> [Task material]:
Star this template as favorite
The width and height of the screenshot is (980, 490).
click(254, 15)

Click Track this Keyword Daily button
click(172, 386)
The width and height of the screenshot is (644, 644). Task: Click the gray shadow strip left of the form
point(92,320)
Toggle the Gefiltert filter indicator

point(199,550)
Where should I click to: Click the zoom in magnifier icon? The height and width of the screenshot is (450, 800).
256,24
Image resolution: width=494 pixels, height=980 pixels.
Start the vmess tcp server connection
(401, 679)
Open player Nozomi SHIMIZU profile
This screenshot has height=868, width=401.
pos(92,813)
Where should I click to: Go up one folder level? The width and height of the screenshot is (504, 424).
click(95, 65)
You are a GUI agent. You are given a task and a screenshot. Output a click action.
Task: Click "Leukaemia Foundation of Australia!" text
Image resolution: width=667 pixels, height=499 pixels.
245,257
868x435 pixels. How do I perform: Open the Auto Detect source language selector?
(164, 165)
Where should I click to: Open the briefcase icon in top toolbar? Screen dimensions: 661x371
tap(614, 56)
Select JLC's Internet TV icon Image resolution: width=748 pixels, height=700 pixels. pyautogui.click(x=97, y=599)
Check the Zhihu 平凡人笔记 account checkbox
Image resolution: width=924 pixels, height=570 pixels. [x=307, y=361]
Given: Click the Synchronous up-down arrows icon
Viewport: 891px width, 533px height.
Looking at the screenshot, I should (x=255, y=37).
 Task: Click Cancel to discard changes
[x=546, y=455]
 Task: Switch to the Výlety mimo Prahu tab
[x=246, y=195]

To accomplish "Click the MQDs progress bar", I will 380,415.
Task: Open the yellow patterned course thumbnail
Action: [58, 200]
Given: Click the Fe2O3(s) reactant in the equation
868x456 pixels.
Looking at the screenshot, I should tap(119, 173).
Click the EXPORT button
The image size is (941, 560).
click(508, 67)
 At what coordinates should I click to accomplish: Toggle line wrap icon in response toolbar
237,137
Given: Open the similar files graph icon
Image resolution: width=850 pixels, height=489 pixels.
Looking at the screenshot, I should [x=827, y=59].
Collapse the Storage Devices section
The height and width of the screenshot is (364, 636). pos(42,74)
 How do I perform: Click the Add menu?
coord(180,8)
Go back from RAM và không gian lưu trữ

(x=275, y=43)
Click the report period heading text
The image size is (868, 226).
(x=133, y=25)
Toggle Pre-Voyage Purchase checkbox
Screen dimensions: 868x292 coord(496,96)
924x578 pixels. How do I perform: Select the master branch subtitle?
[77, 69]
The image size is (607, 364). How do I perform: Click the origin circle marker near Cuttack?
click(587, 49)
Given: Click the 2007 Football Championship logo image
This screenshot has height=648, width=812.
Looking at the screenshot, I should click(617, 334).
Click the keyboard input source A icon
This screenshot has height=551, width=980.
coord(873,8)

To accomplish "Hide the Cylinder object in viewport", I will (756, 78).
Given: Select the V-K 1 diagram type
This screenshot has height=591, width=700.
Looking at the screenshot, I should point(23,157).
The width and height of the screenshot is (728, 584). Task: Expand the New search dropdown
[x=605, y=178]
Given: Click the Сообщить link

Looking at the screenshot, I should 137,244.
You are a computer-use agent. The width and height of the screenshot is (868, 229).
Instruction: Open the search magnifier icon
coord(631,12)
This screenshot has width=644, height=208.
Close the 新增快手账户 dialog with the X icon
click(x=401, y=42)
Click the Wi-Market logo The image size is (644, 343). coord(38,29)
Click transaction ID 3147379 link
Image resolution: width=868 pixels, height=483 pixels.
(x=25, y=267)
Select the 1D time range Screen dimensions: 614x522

> [Problem to work on]: Write down every record shown above precisely.

> [Solution to the problem]:
Star this template as favorite
The width and height of the screenshot is (980, 490).
click(254, 15)

Click Track this Keyword Daily button
click(172, 386)
The width and height of the screenshot is (644, 644). Task: Click the gray shadow strip left of the form
point(92,320)
Toggle the Gefiltert filter indicator

point(199,550)
Where should I click to: Click the zoom in magnifier icon? The height and width of the screenshot is (450, 800).
256,24
Image resolution: width=494 pixels, height=980 pixels.
Start the vmess tcp server connection
(401, 679)
Open player Nozomi SHIMIZU profile
This screenshot has height=868, width=401.
pos(92,813)
Where should I click to: Go up one folder level? The width and height of the screenshot is (504, 424).
click(95, 65)
You are a GUI agent. You are given a task and a screenshot. Output a click action.
Task: Click "Leukaemia Foundation of Australia!" text
Image resolution: width=667 pixels, height=499 pixels.
245,257
868x435 pixels. How do I perform: Open the Auto Detect source language selector?
(164, 165)
Where should I click to: Open the briefcase icon in top toolbar? Screen dimensions: 661x371
tap(614, 56)
Select JLC's Internet TV icon Image resolution: width=748 pixels, height=700 pixels. pyautogui.click(x=97, y=599)
Check the Zhihu 平凡人笔记 account checkbox
Image resolution: width=924 pixels, height=570 pixels. [x=307, y=361]
Given: Click the Synchronous up-down arrows icon
Viewport: 891px width, 533px height.
Looking at the screenshot, I should (x=255, y=37).
 Task: Click Cancel to discard changes
[x=546, y=455]
 Task: Switch to the Výlety mimo Prahu tab
[x=246, y=195]

To accomplish "Click the MQDs progress bar", I will 380,415.
Task: Open the yellow patterned course thumbnail
Action: [58, 200]
Given: Click the Fe2O3(s) reactant in the equation
868x456 pixels.
Looking at the screenshot, I should tap(119, 173).
Click the EXPORT button
The image size is (941, 560).
click(508, 67)
 At what coordinates should I click to accomplish: Toggle line wrap icon in response toolbar
237,137
Given: Open the similar files graph icon
Image resolution: width=850 pixels, height=489 pixels.
Looking at the screenshot, I should [x=827, y=59].
Collapse the Storage Devices section
The height and width of the screenshot is (364, 636). pos(42,74)
 How do I perform: Click the Add menu?
coord(180,8)
Go back from RAM và không gian lưu trữ

(x=275, y=43)
Click the report period heading text
The image size is (868, 226).
(x=133, y=25)
Toggle Pre-Voyage Purchase checkbox
Screen dimensions: 868x292 coord(496,96)
924x578 pixels. How do I perform: Select the master branch subtitle?
[77, 69]
The image size is (607, 364). How do I perform: Click the origin circle marker near Cuttack?
click(587, 49)
Given: Click the 2007 Football Championship logo image
This screenshot has height=648, width=812.
Looking at the screenshot, I should click(617, 334).
Click the keyboard input source A icon
This screenshot has height=551, width=980.
coord(873,8)

To accomplish "Hide the Cylinder object in viewport", I will (756, 78).
Given: Select the V-K 1 diagram type
This screenshot has height=591, width=700.
Looking at the screenshot, I should point(23,157).
The width and height of the screenshot is (728, 584). Task: Expand the New search dropdown
[x=605, y=178]
Given: Click the Сообщить link

Looking at the screenshot, I should 137,244.
You are a computer-use agent. The width and height of the screenshot is (868, 229).
Instruction: Open the search magnifier icon
coord(631,12)
This screenshot has width=644, height=208.
Close the 新增快手账户 dialog with the X icon
click(x=401, y=42)
Click the Wi-Market logo The image size is (644, 343). coord(38,29)
Click transaction ID 3147379 link
Image resolution: width=868 pixels, height=483 pixels.
(x=25, y=267)
Select the 1D time range Screen dimensions: 614x522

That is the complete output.